Here are some archives of his past shows:
Port Townsend Harmonica Union
The PTHU is a teaching site, and an informal club started by Chicago Bob and George Yount in Port Townsend, with meetings interrupted by a certain COVID pandemic, but with songs on the website available throughout. And there is a web site for that:
The Port Townsend Blues Jam
Once a month, we invite musicians to play along with the band. The Midnight Train leads off the set, and players bring amps and various toys to the party. We’ve had cornets, flutes, alto and tenor sax, flugelhorns, harmonicas, EWIs, (Electronic Wind Instruments) and more. Songs are run with plenty of room for guest solos, and singers are welcome if they’re well known tunes. We have over 300 songs we can back up, charted in Chicago Bob’s Blues Jam Cheat Sheets, Vol I and II, available from Crossroads Music in Port Townsend.
We had been meeting on Wednesday evenings in the Road House, and we’re relaunching the Blues Jam as a Sunday afternoon event, at Discovery Bay Brewing on the third Sunday of each month. That will be June 20, July 18, August 15, etc.

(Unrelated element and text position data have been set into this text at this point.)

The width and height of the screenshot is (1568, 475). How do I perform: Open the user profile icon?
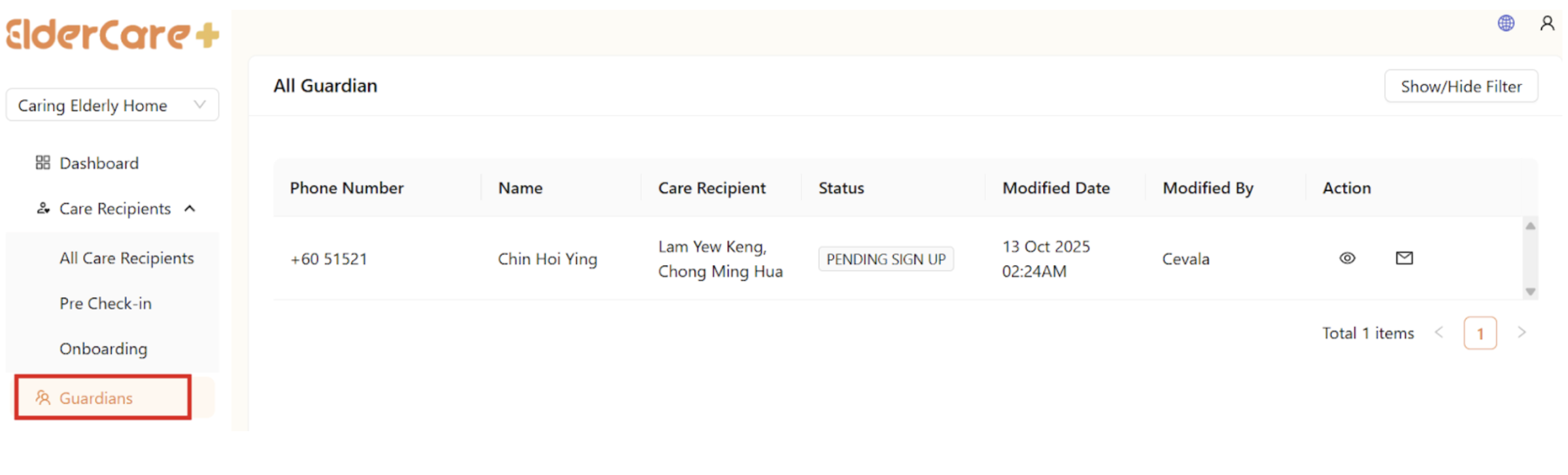coord(1546,24)
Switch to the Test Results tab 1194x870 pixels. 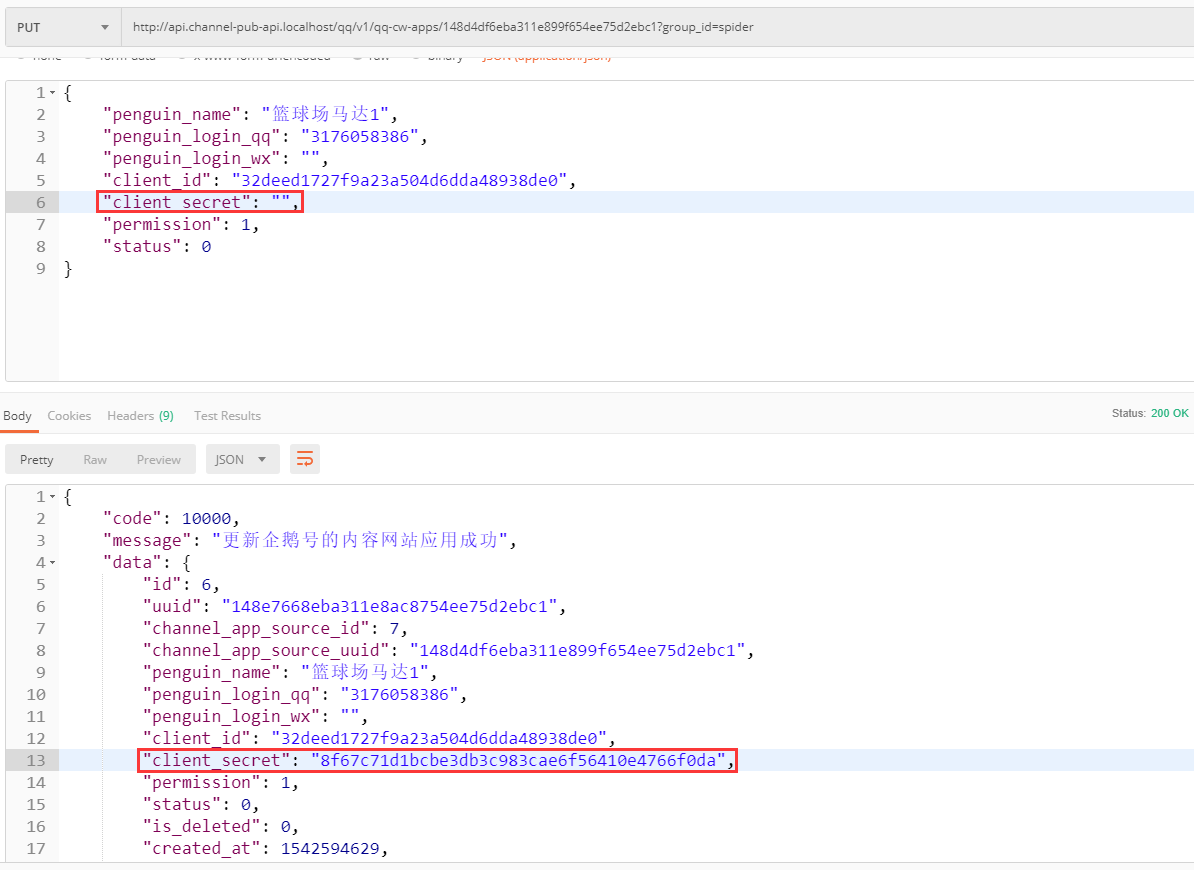point(227,416)
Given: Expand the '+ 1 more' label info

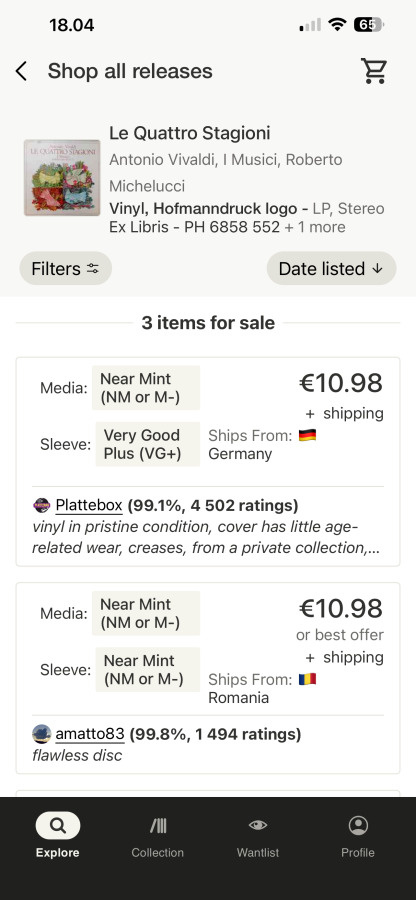Looking at the screenshot, I should (x=314, y=227).
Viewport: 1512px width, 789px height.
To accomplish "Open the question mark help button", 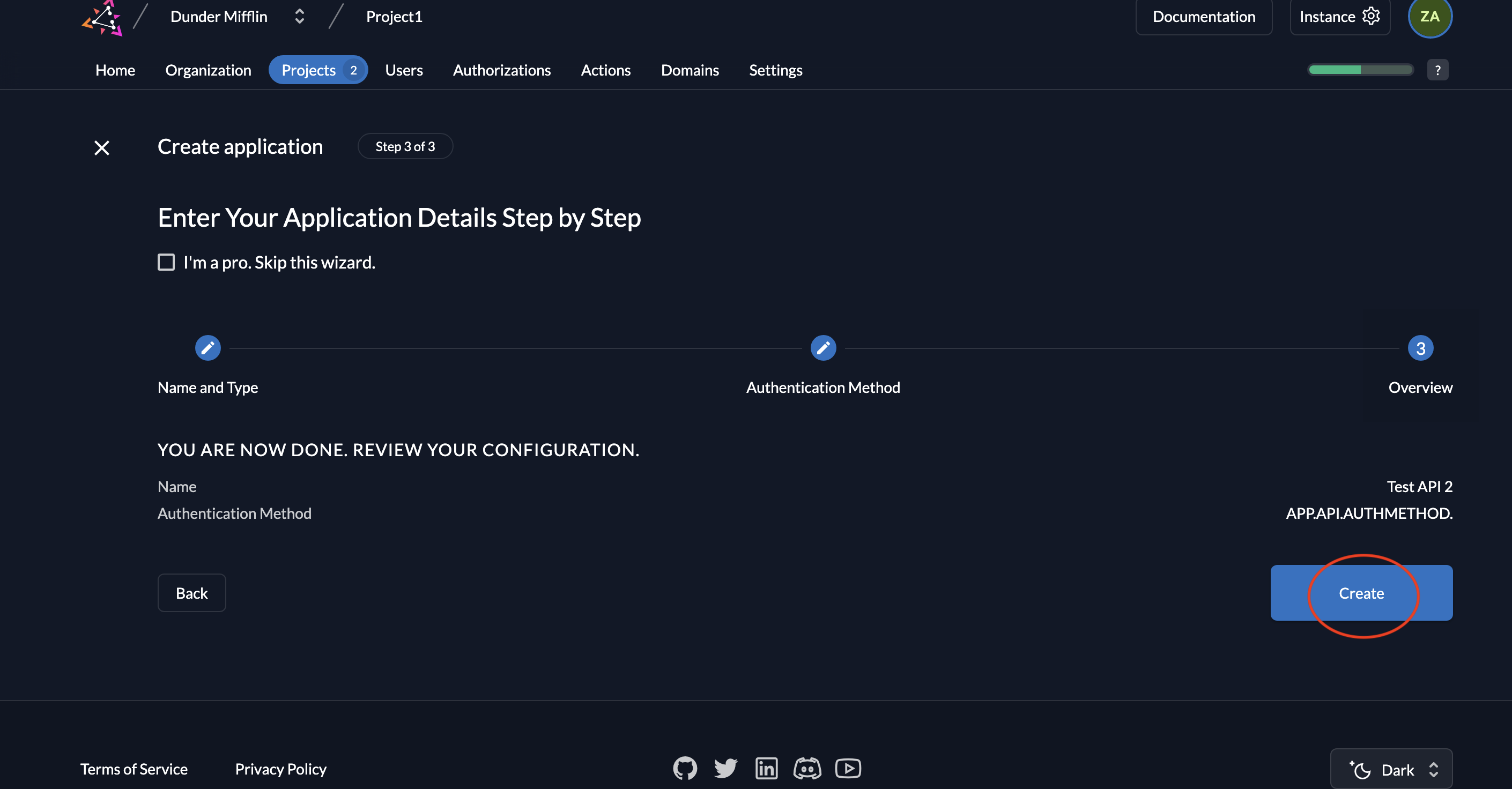I will coord(1437,70).
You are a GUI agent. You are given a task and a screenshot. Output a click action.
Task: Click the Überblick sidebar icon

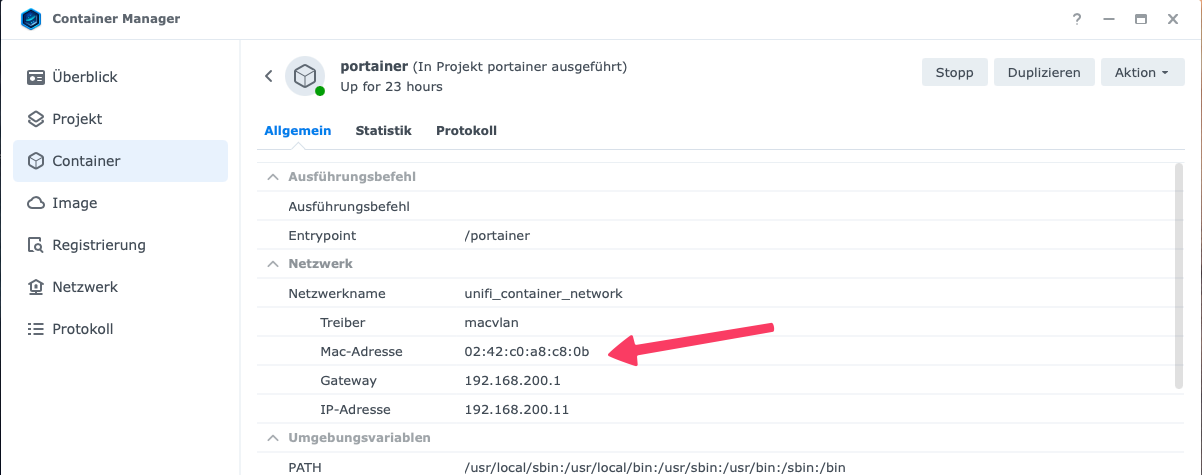click(36, 77)
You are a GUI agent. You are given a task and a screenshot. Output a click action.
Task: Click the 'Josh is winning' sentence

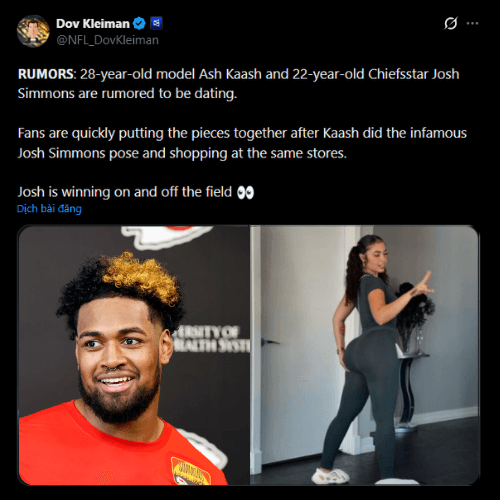click(136, 192)
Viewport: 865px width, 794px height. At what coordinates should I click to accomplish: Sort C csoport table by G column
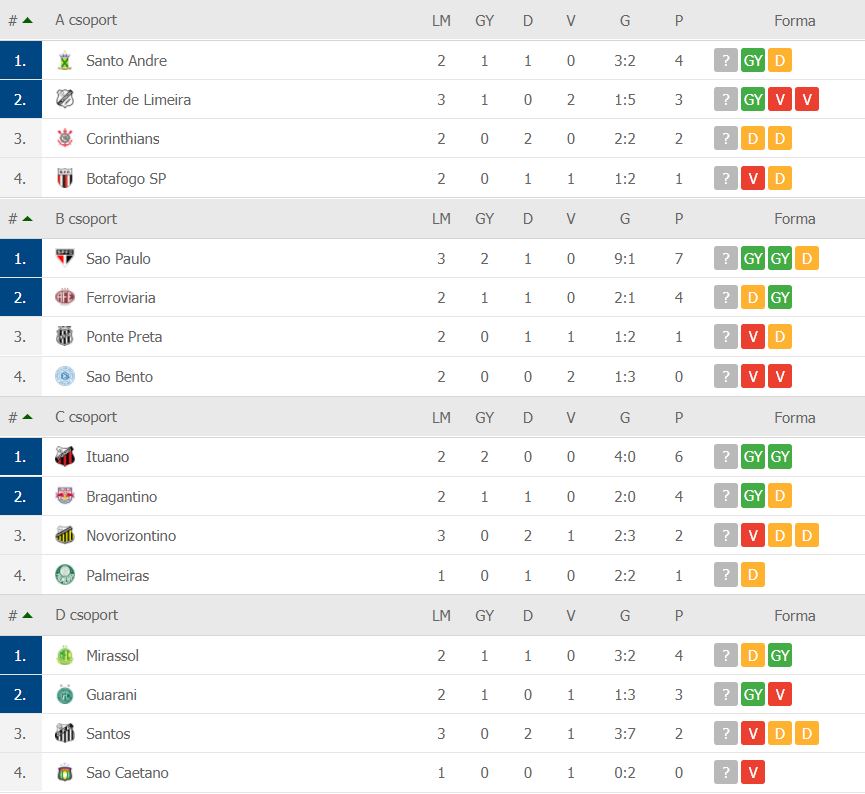625,417
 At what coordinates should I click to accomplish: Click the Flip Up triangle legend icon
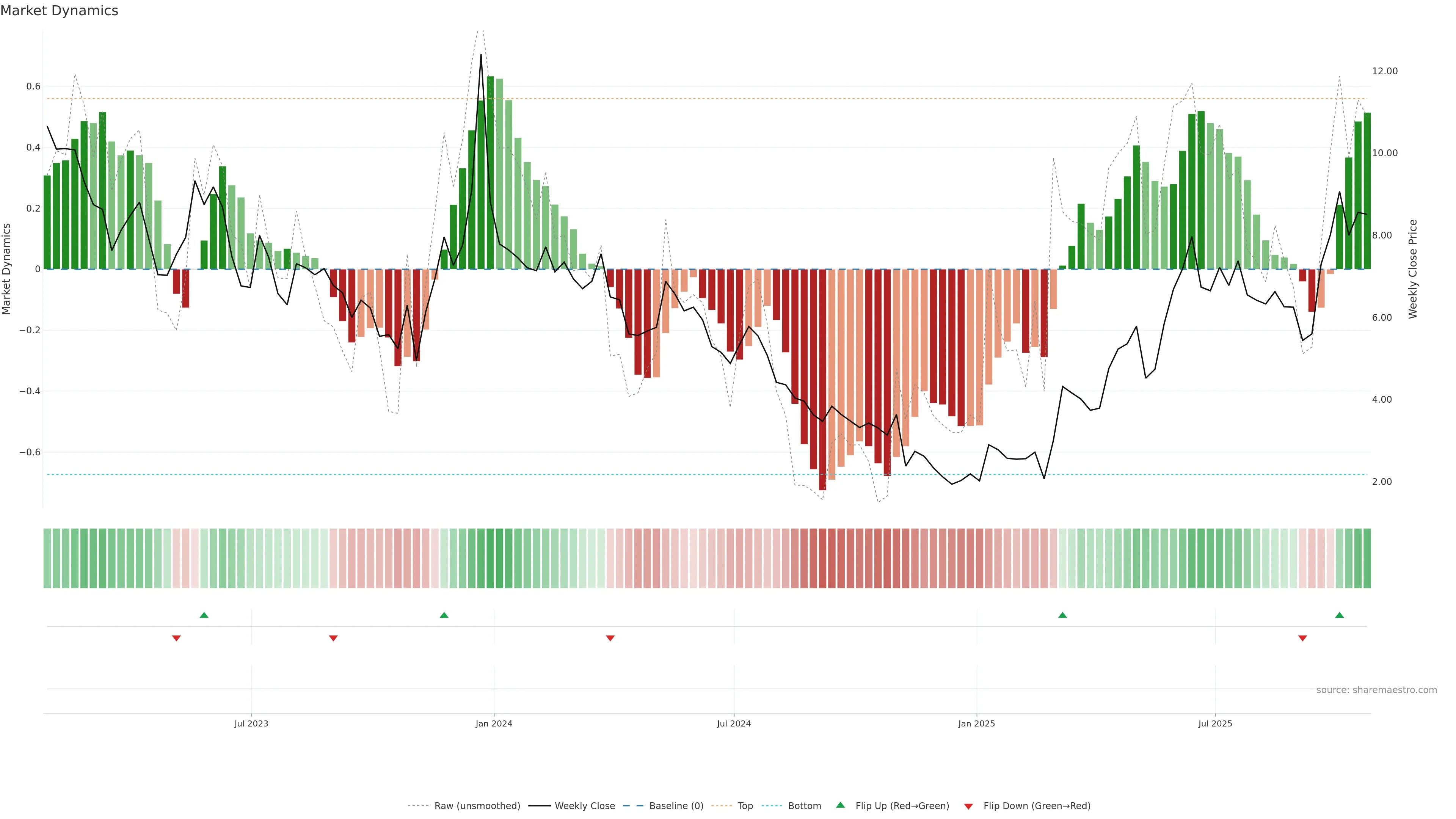coord(841,805)
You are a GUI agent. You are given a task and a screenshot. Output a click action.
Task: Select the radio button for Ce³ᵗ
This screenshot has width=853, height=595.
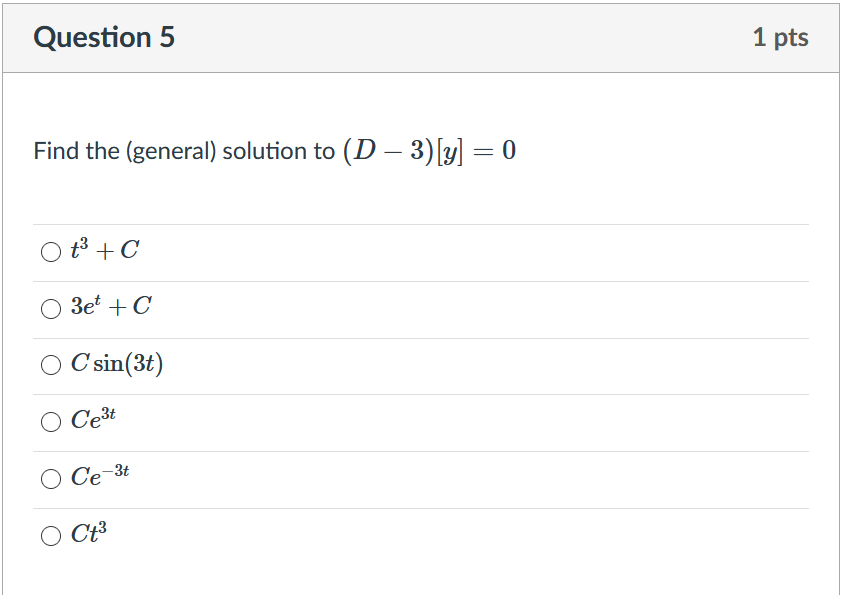pos(51,421)
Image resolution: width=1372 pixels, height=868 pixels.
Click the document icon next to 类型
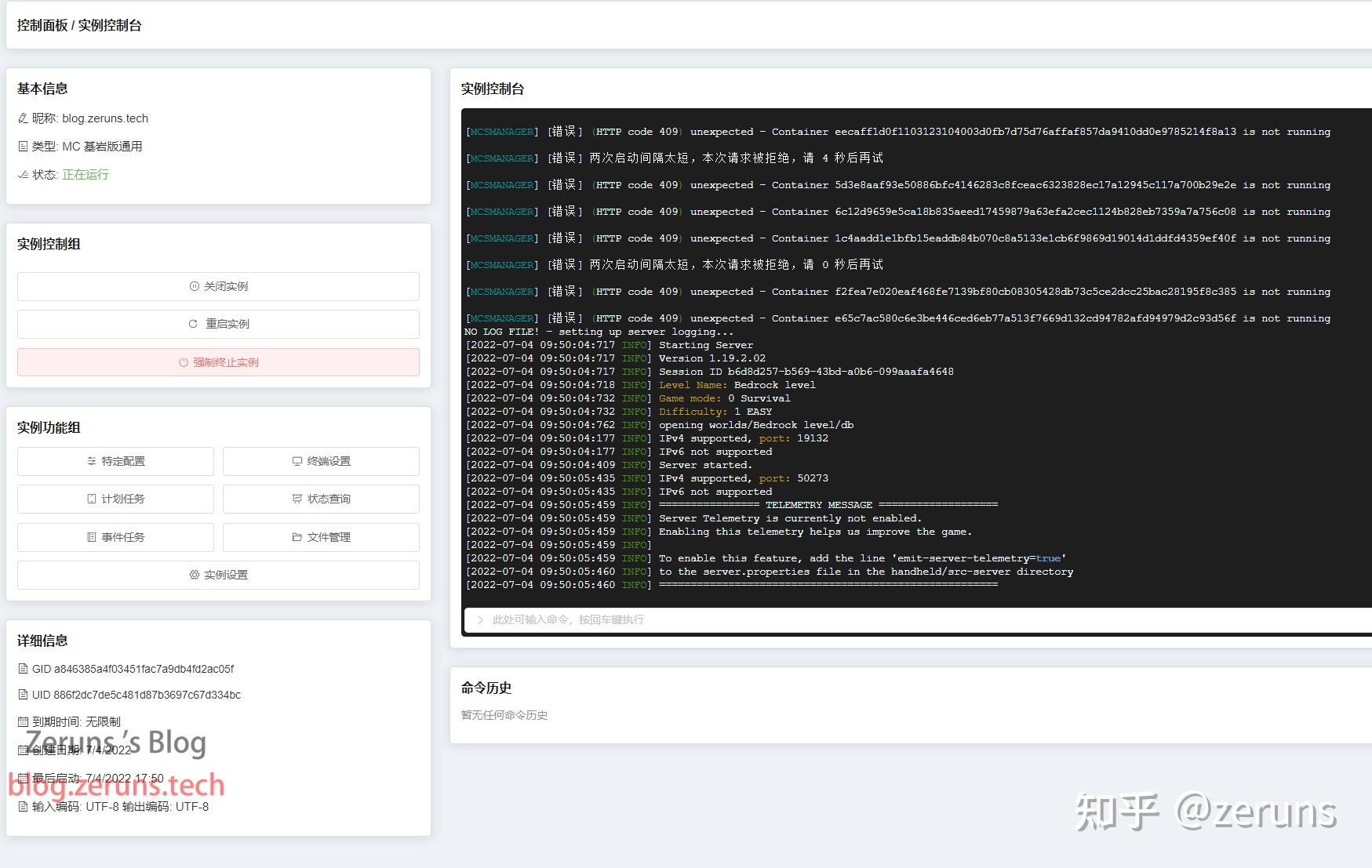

We even have ways to keep 15 amps from getting too loud, by sitting the musicians directly in front of their amps, and by just talking about volume fairly often. We use tunes that are fun and yet familiar, and there are plenty to choose from. It’s a great way to dust off those amps and practice in a practical live setting, and to meet some really cool people. Combos have formed from the Port Townsend Blues Jam.
Encore with Taj Mahal
Prudential Financial Services produced three promotional videos about people who were retiring and launching new careers. I was grateful to be selected and to meet Taj Mahal, one of the top blues performers in the world. Good conversation and a very cool guy. They sent out a top notch production crew from L.A. and filmed at Buddy Guy’s Legends, The Stage, Blue Chicago and the Old Town School of Folk Music. Here is the six-minute result of all that:
Violin was once a primary blues instrument, but early amplification did not work well in the 1930s and 40s. By the time we got better sound engineering in the 70s, horns and guitars had taken over, and this vital voice was way in the background. Bob is working with a combo in Port Townsend as a fiddlin’ sideman, performances to be announced over the summer of 2021. And regarding blues violin in general, there’s a web site (still under construction) for that:
Au Contraire Contra Dance Band
They said you needed fiddles to play for contra dances. And we said, “Au Contraire, mon ami.” We play with ukuleles, harmonicas, guitar, keyboard and the doghouse bass. George Yount, center, is on ukulele and harmonica and Dick Hinman is lead ukulele. Barb Dawson, right is keyboards and Lori Bernstein is on bass. When the world is allowed to dance again we will be ready.
This is a great group, terrific people and I’m just a member, but have been to most of their in-person monthly meetings/jams. Served a while on the steering committee until a regular gig conflicted with the meetings. Also ran a weekly summer jam at Port Townsend’s Haller Fountain for two summers before COVID stopped all that live fun with real people. We’re all looking forward to things opening up in 2021, and knowing these people, it’s going to be great fun! Check out their website:
Other than that, I don’t have much to do.